Checking in friends Freedom Fight 7 steps 1 - Lockup devices 2 - Eliminate access to any erotic content (e.g. Films, TV shows, magazines...) 3 - Give specific questions to your accountability partner 4- Avoid people and situations that will trigger you 5 - Bounce your eyes 6- Pray as Our Lord taught us to pray 7- If you relapse, confess to your AP Matthew 5: 29-30
Day 5 I think! things are not going in any direction... yesterday and today I mostly spent my time playing videogames, not a good thing, I know, but a little rest is needed from now and then. I have uninstalled the game and will use tomorrow to set some real goals that I want to get into. There is still some frustration in me as I have a lot of paperwork to fill, but I guess the lore I postpone it, the more I have. Any ideas for some challenges I can take for 30-60-90 days? (I can't do sports for 2 weeks though)
Checking in as a Nazgul on Day 0. I fell twice in one day. This backsliding is getting worse and worse. I went out for a run later that evening, and as I was pushing through the midpoint, I kept reminding myself over and over in my mind that "I am not a quitter." It's gotten me through many tough runs before. I wanted to give up on the NoFap community and perhaps my entire effort to get clean, but...that's just not going to work. I won't quit trying to quit, haha. For a little more accountability I'm reposting from my journal my list of reasons not to PMO. Spoiler --I pridefully reject God's Will and substitute my own. --I reject the gift of my body by using it for an unintended purpose. --I separate myself from God's grace. --I fall into despair, believing myself unworthy of God's love and grace. --I am unable to receive the Blessed Sacrament due to being in a state of mortal sin. --I struggle to discern God's Will for my life due to the cloud of sin in my life. --I contribute to an industry which categorically mistreats and abuses people. --I degrade my own human dignity by objectifying my body. --I degrade the human dignity of others, especially women in my case, by objectifying their bodies. --I struggle to have healthy, proper interactions and relationships with the women I know. --I am made a hypocrite by my actions. --I experience strong feelings of shame and guilt. --I lose the confidence and presence of mind to be a good leader. --I may scandalize others or set a poor example for them if they learn of my behaviors. --I lie to hide my behaviors. --I teach my brain to value sex above anything else. --I reinforce unhealthy habits and thought patterns in my brain. --I potentially injure my body, or inhibit its proper functioning. --I procrastinate more. --I have poorer concentration and thinking ability. --I struggle to focus on whatever task is at hand. --I have less energy and drive to accomplish necessary tasks. --I waste significant amounts of time.
19 days. Push-ups in the morning and an hour of walking in the evening when it was cooler outside. Also got about 2-3 hours work done during the day. Pretty much no urges.
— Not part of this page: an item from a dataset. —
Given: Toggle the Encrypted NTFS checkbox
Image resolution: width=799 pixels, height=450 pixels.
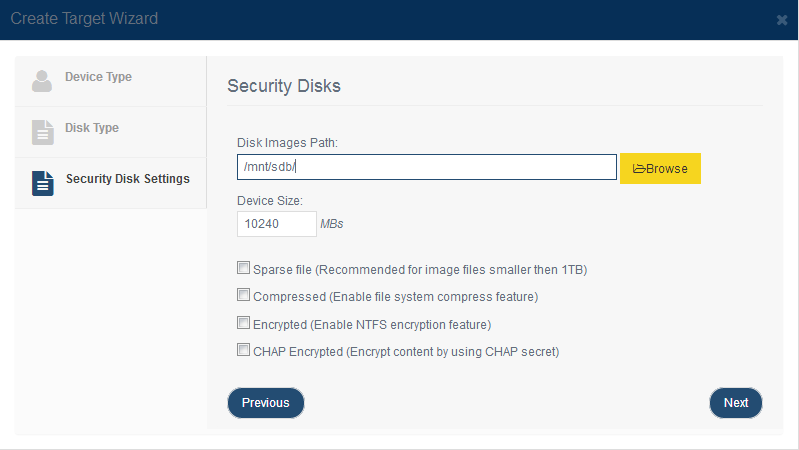Looking at the screenshot, I should [244, 323].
Day 50 I am a Dwarf now! "Faithless is he that says farewell when the road darkens." - J.R.R. Tolkien, The Fellowship of the Ring
How to have a total reset? I have been going in and out of nofap for a while now, not being able to make it past day 3 and even that was really hard. In the past I’ve made it to a week a couple of time and even two weeks now, but this month my best was just to push down the number of “sessions” and hours as low as I can. Have you ever experienced that? The need to restart the restart process? Do anybody now of like a step by step guide, because I have all the knowledge about nofap, but I’m just need to form a concrete plan of action and I feel stuck and really out of balance.
Hey bro it looks like you are consistently missing on something. Do you do these everyday-Prayer,Meditation, sleeping well, Studying about rebooting as well as eating moderately and healthy?
Big relapse today. I seem to feel less responsible for my actions after being PMO free for around 1.5 months. I also begin to fish more and that's always a bad sign. For me, the first couple of weeks after a relapse are always very easy, so I am now going to focus more on ways to stay strong when it starts to become more difficult. I have more spare time now, so I also have the ability to be more active on this forum again. Can you reset my rank @RiseToGreatness? Thank you. Never give up!
Wow I remember how good I felt when I was 17 days streak . I am back again. Well guys, I tried several things but they werent so useful like I thought. U can try deleting ur internet, cpu usage and so on. But as long as u wont have the heart to do the nofap , no single tool gonna safe u. U always gonna find a way to do nothing and back to the bad habbits. That s of course my share. I tried [still using] cold turkey. U can do a lot with that but when the time comes and u wont have the will power to just move forward you will find a way to reboot anyway. So 3 days ago I started taking cold showers, beeing here always gave me lots of will power especially during come backs Hope I gonna finnaly make my 30 streak again. Wish me Luck ;D Day1
Coldshower, prayer and some good measure of physical exercises (like push ups, squats, sit ups, pullups, dips and 15 min run. next time you feel them.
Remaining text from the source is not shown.